Civil libertarians recoil at the intrusiveness of these programs, but diversity advocates embrace their forays into amateur psychoanalysis: As the CUNY report advises,
Even people who have strong egalitarian values and believe that they are not biased may unconsciously behave in discriminatory ways. ... Becoming aware of unconscious assumptions and behaviors that influence interactions enables all faculty to minimize these beliefs and behaviors and derive maximum benefits from diversity.
In other words, if you're a CUNY faculty member, your unconscious is New York City's business.
It's good business for management consultants, as well as college and university administrators. CUNY worked with Cambridge Hill Partners, which offers such profound insights as "faculty compensation is a key factor related to retention," along with the usual, soporific strategic planning and vision statement rhetoric, in a 156 page report that seems righteously unaware of its own internal contradictions.
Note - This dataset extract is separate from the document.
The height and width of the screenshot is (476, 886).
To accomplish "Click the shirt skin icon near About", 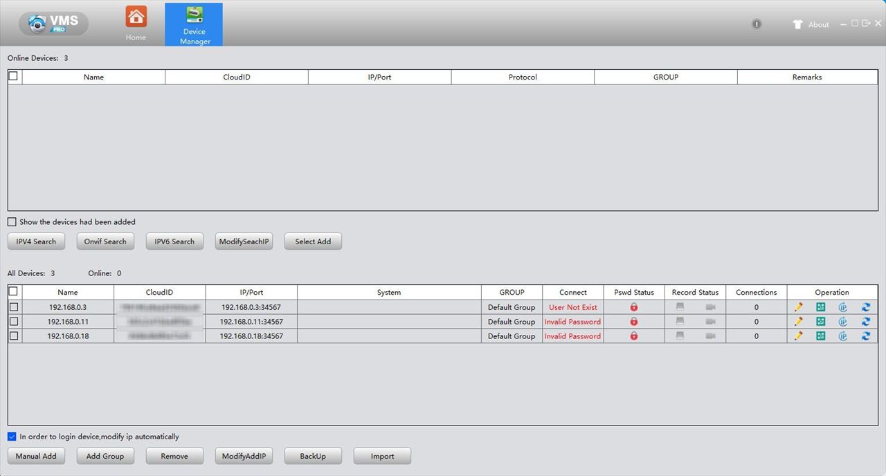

It suggests, for example, that under-represented groups (known as URGs) aren't actually under-represented: "(T)he University's URG representation is good," the report concedes. And while advising university administrators to move "beyond head counts of URG faculty," the CUNY report is filled with detailed statistics, tables, and pie charts tracing the university's record in hiring or promoting various groups.
We learn, for example, that in 2005, "119 faculty were hired of which 1 (0.8%) was American Indian or Alaskan Native, 21 (17.6%) were Asian, 6 (5.0%) were Black/African-American, 12 (10.1%) were Hispanic/Latino(a) (not including Puerto Rican), 4 (3.4%) were Italian American, 3 (2.5%) were Puerto Rican and 72 (60.5%) were White/Caucasian." We also learn about the rates at which members of these groups were promoted, down to a tenth of a percentage point. Apparently you have to engage in "head-counting" to move beyond it.
Am I being insensitive? Perhaps; I would probably be expelled from sensitivity school. But diversity advocates who are painstakingly sensitive to what they imagine are the feelings of "under-represented groups" and "underrepresented minorities" are often grossly insensitive to the rights of people who regard their unconscious attitudes and behaviors as their own business.
Put aside the idiocies of head-counting every demographic group along with every group distinguished by some "other characteristic of social identity." Put aside the futility of engaging in stereotyping in order to defeat it. What's arguably most troubling about the cult of diversity is its disregard for academic freedom. The influence of therapeutic ideals on higher education is not new, and it has proven quite repressive. For years now, in the interests of creating diverse, "inclusive," and "nurturing" environments for vulnerable students, college and university administrators have created hostile environments for free speech.
This lamentable phenomenon was entirely predictable. Intellectual development requires intellectual combat, and combat is not governed by a desire to help your adversaries feel good about themselves. "Diversity creates opportunities to engage in difficult dialogues about challenging issues," the CUNY report claims. Not really.